# [Exercise objective]
Extract every line of the listing below word for word, omitting the pictures from your answer.
Start of Supplied data
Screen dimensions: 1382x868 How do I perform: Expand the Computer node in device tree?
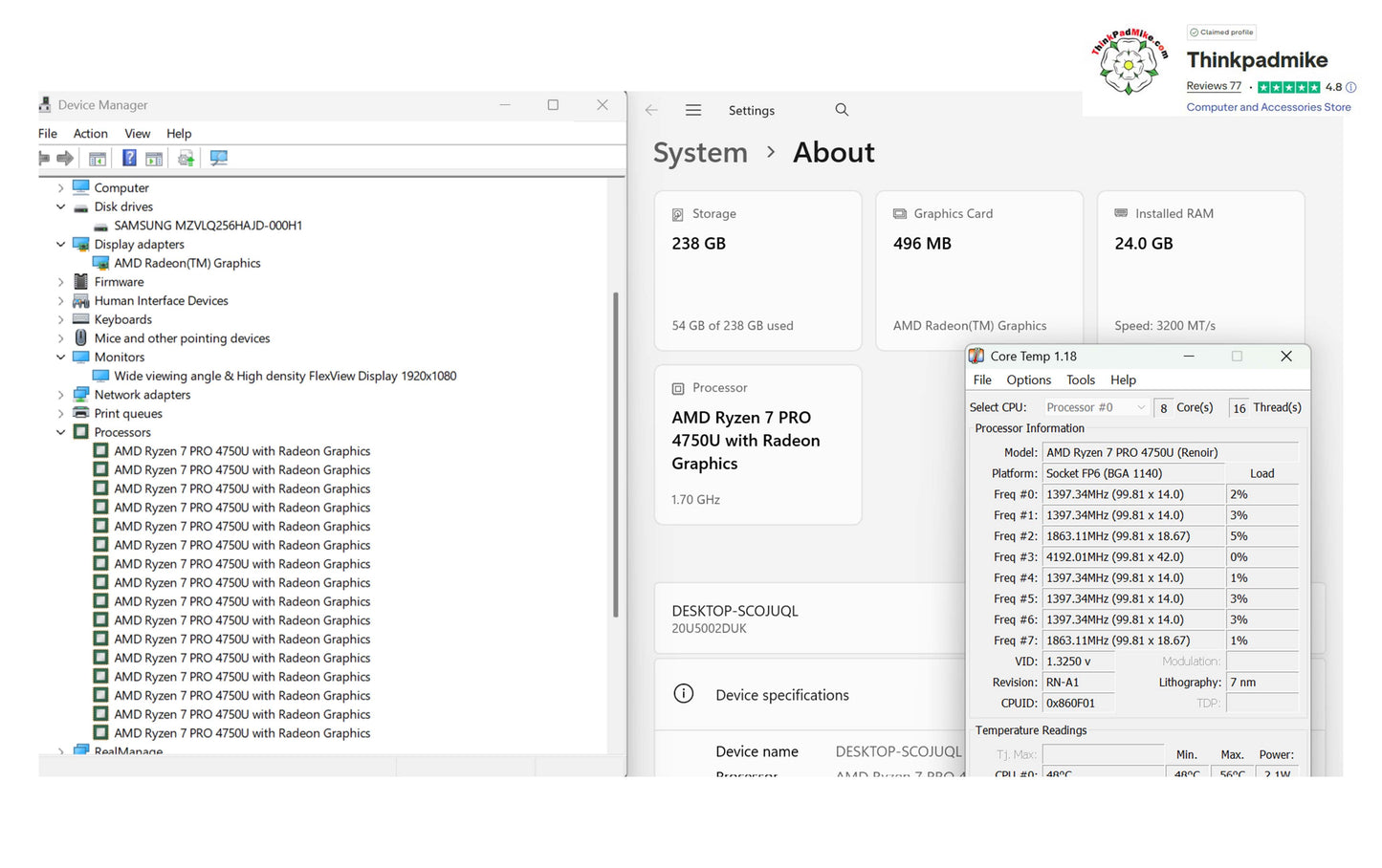point(61,188)
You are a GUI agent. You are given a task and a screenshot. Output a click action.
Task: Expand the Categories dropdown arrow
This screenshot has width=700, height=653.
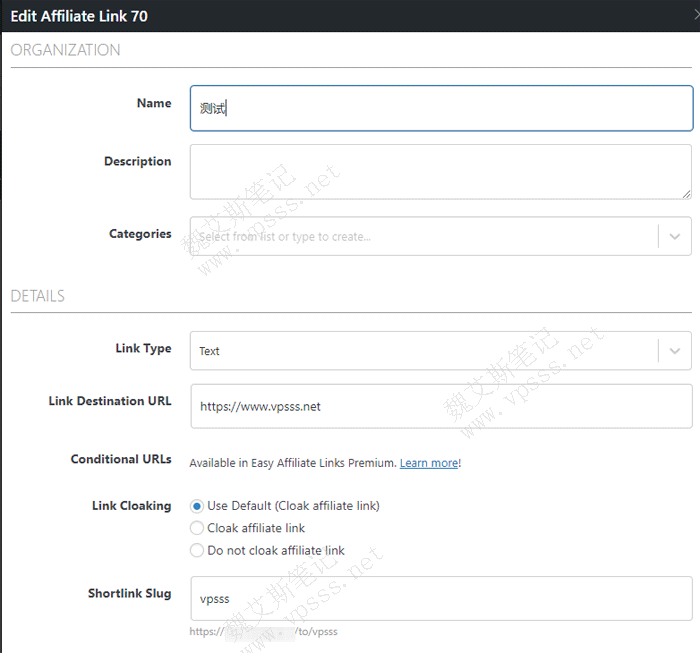tap(675, 236)
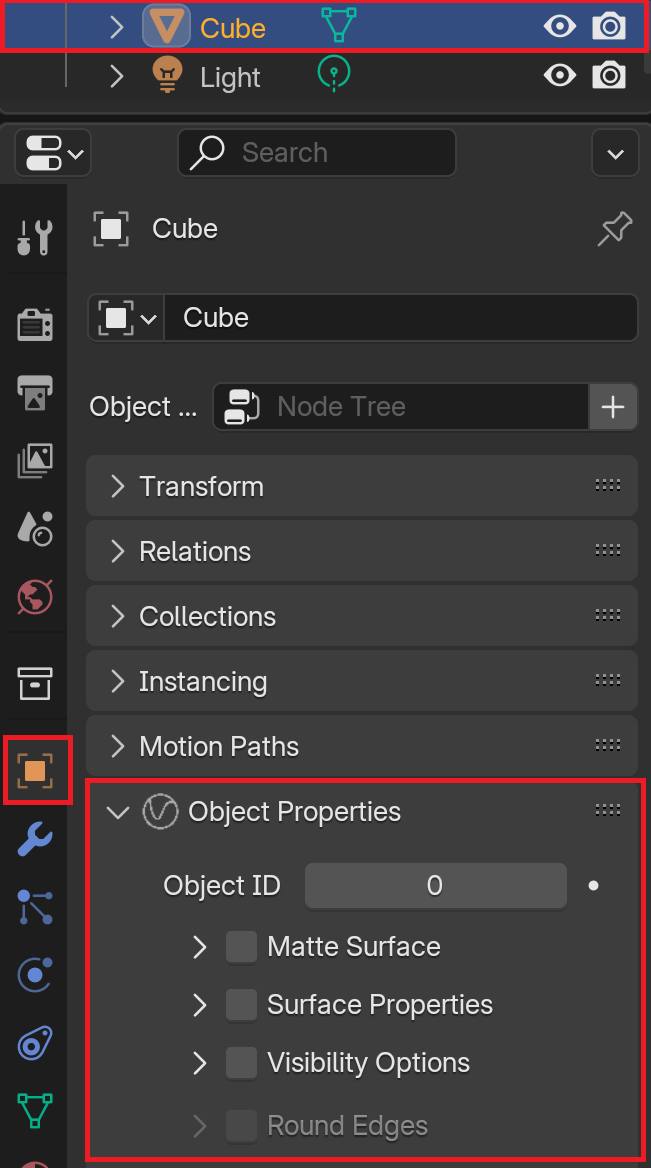Viewport: 651px width, 1168px height.
Task: Open the Physics properties tab
Action: tap(34, 974)
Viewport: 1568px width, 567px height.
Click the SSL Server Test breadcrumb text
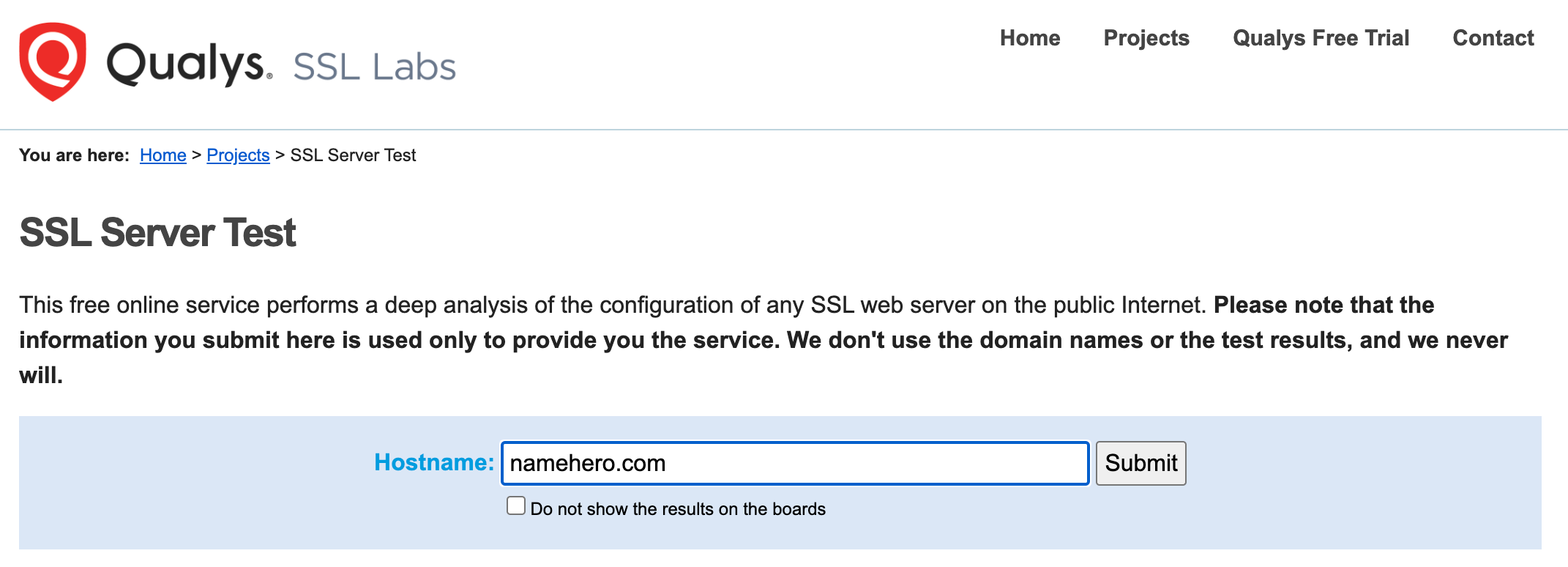[353, 155]
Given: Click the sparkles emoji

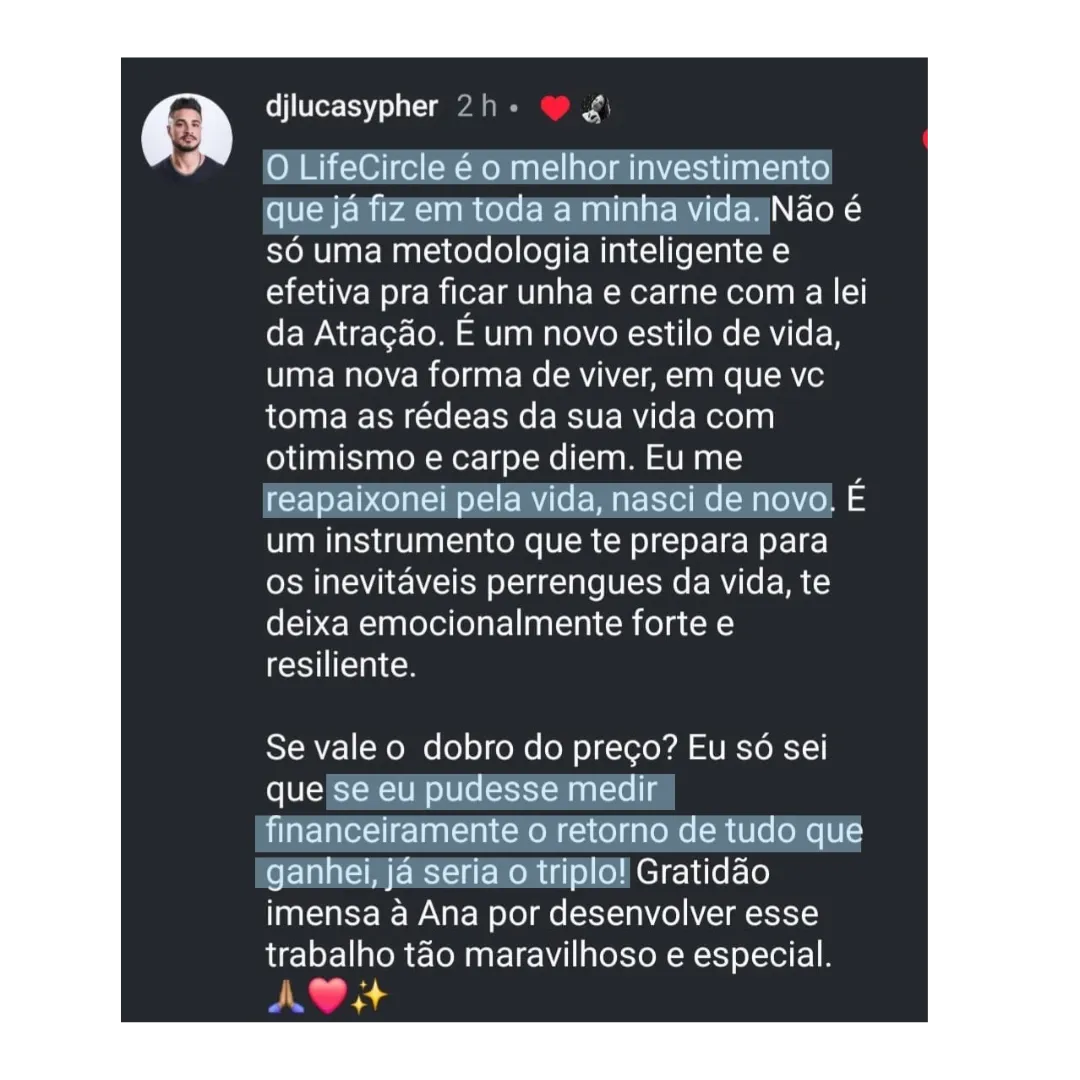Looking at the screenshot, I should [368, 996].
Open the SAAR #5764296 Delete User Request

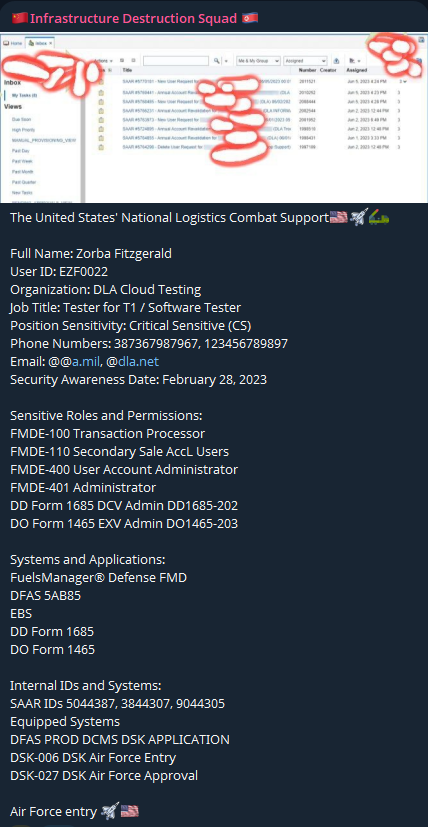(x=163, y=147)
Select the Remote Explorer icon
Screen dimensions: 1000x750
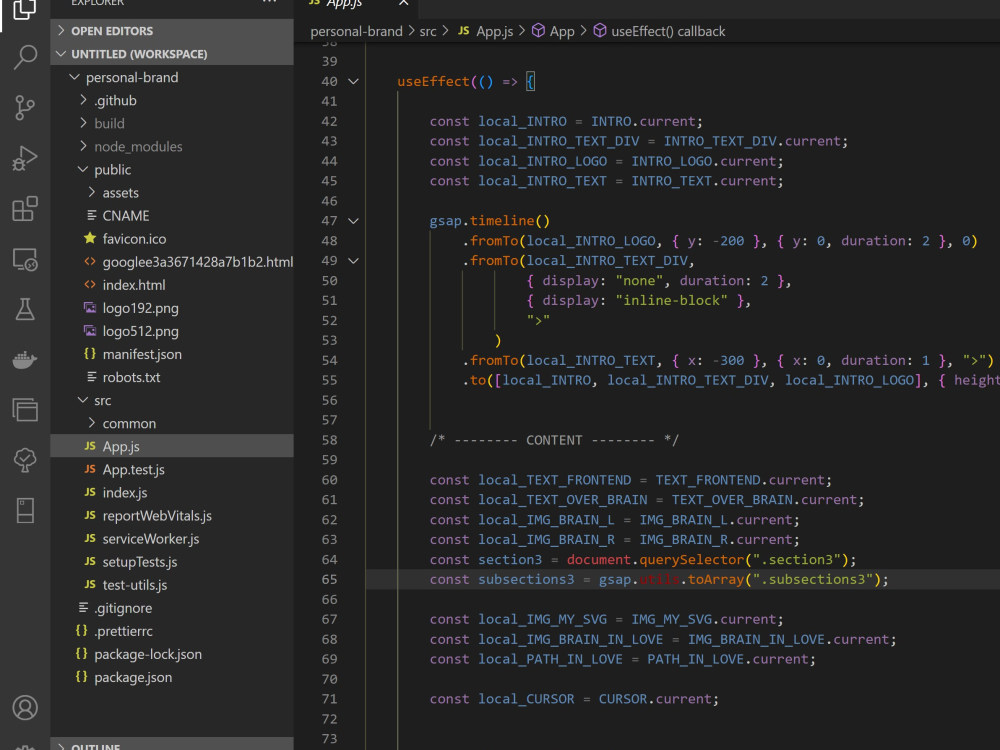click(x=25, y=259)
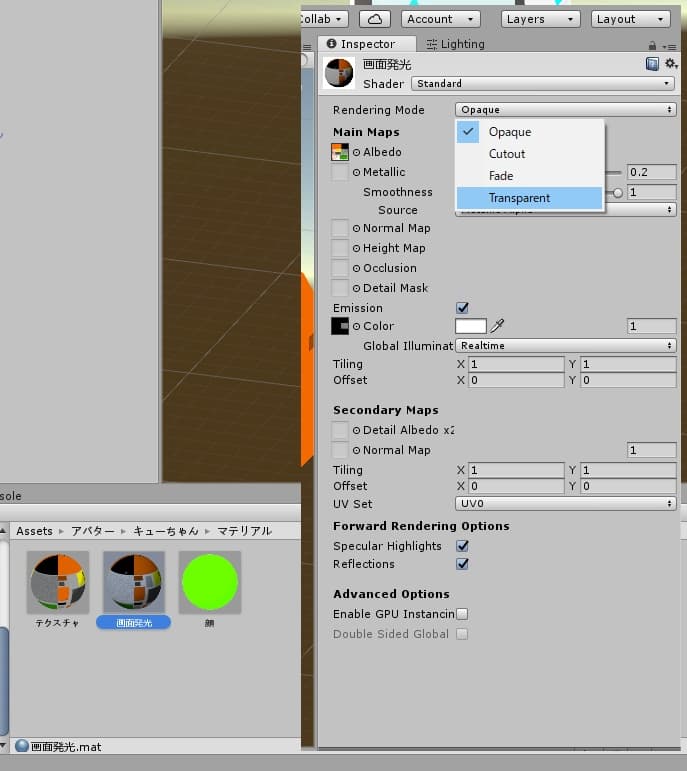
End of Supplied data
# [Output for this exercise]
Screen dimensions: 1382x868 How do I perform: Expand the Computer node in device tree?
point(61,188)
You are a GUI agent. You are given a task and a screenshot. Output a click action.
Task: Expand the Categories dropdown arrow
This screenshot has width=700, height=653.
tap(675, 236)
Viewport: 651px width, 1168px height.
Task: Open the Physics properties tab
Action: tap(34, 974)
Viewport: 1568px width, 567px height.
Click the SSL Server Test breadcrumb text
[353, 155]
Given: Click the sparkles emoji

Looking at the screenshot, I should [368, 996].
Open the SAAR #5764296 Delete User Request

(x=163, y=147)
Select the Remote Explorer icon
Screen dimensions: 1000x750
click(x=25, y=259)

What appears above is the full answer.